* [TASK ITEM]: An exact reproduction of each record is required.

DATA TO USE START

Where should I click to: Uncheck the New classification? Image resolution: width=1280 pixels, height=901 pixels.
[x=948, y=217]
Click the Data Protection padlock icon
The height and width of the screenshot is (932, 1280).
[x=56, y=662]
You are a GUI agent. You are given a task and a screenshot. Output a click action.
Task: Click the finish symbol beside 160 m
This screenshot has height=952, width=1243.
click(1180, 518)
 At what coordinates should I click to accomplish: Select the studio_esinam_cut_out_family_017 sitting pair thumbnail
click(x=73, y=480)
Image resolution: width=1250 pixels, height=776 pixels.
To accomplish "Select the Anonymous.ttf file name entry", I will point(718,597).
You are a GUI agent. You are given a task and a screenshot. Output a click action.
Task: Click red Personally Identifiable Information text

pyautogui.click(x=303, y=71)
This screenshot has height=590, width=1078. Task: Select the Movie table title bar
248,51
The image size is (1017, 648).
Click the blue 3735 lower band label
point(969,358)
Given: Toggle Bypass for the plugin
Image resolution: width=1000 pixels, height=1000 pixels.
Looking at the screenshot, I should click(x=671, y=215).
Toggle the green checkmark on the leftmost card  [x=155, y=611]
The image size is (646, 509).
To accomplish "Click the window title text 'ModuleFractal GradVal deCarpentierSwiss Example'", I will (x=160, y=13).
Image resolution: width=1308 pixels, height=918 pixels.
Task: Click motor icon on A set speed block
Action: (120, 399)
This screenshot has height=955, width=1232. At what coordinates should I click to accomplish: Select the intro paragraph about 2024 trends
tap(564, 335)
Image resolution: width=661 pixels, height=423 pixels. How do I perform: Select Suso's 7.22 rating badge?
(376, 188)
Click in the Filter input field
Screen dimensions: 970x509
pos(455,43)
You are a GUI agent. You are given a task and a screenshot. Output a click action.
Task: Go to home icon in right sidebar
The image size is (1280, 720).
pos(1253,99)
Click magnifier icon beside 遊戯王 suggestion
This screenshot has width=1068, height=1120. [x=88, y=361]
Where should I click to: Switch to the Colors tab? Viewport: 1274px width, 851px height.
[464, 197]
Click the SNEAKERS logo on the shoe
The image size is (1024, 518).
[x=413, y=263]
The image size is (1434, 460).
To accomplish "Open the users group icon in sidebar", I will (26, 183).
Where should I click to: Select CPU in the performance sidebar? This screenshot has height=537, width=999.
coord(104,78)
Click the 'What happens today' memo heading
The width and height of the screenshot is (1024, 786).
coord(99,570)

DATA TO USE END

* [RESPONSE TO THE EXERCISE]:
Where should I click to: Uncheck the New classification? Image resolution: width=1280 pixels, height=901 pixels.
[x=948, y=217]
Click the Data Protection padlock icon
The height and width of the screenshot is (932, 1280).
[x=56, y=662]
You are a GUI agent. You are given a task and a screenshot. Output a click action.
Task: Click the finish symbol beside 160 m
This screenshot has height=952, width=1243.
click(1180, 518)
 At what coordinates should I click to accomplish: Select the studio_esinam_cut_out_family_017 sitting pair thumbnail
click(x=73, y=480)
Image resolution: width=1250 pixels, height=776 pixels.
To accomplish "Select the Anonymous.ttf file name entry", I will point(718,597).
You are a GUI agent. You are given a task and a screenshot. Output a click action.
Task: Click red Personally Identifiable Information text

pyautogui.click(x=303, y=71)
This screenshot has height=590, width=1078. Task: Select the Movie table title bar
248,51
The image size is (1017, 648).
Click the blue 3735 lower band label
point(969,358)
Given: Toggle Bypass for the plugin
Image resolution: width=1000 pixels, height=1000 pixels.
Looking at the screenshot, I should click(x=671, y=215).
Toggle the green checkmark on the leftmost card  [x=155, y=611]
The image size is (646, 509).
To accomplish "Click the window title text 'ModuleFractal GradVal deCarpentierSwiss Example'", I will (x=160, y=13).
Image resolution: width=1308 pixels, height=918 pixels.
Task: Click motor icon on A set speed block
Action: (120, 399)
This screenshot has height=955, width=1232. At what coordinates should I click to accomplish: Select the intro paragraph about 2024 trends
tap(564, 335)
Image resolution: width=661 pixels, height=423 pixels. How do I perform: Select Suso's 7.22 rating badge?
(376, 188)
Click in the Filter input field
Screen dimensions: 970x509
pos(455,43)
You are a GUI agent. You are given a task and a screenshot. Output a click action.
Task: Go to home icon in right sidebar
The image size is (1280, 720).
pos(1253,99)
Click magnifier icon beside 遊戯王 suggestion
This screenshot has width=1068, height=1120. [x=88, y=361]
Where should I click to: Switch to the Colors tab? Viewport: 1274px width, 851px height.
[464, 197]
Click the SNEAKERS logo on the shoe
The image size is (1024, 518).
[x=413, y=263]
The image size is (1434, 460).
To accomplish "Open the users group icon in sidebar", I will (26, 183).
Where should I click to: Select CPU in the performance sidebar? This screenshot has height=537, width=999.
coord(104,78)
Click the 'What happens today' memo heading
The width and height of the screenshot is (1024, 786).
coord(99,570)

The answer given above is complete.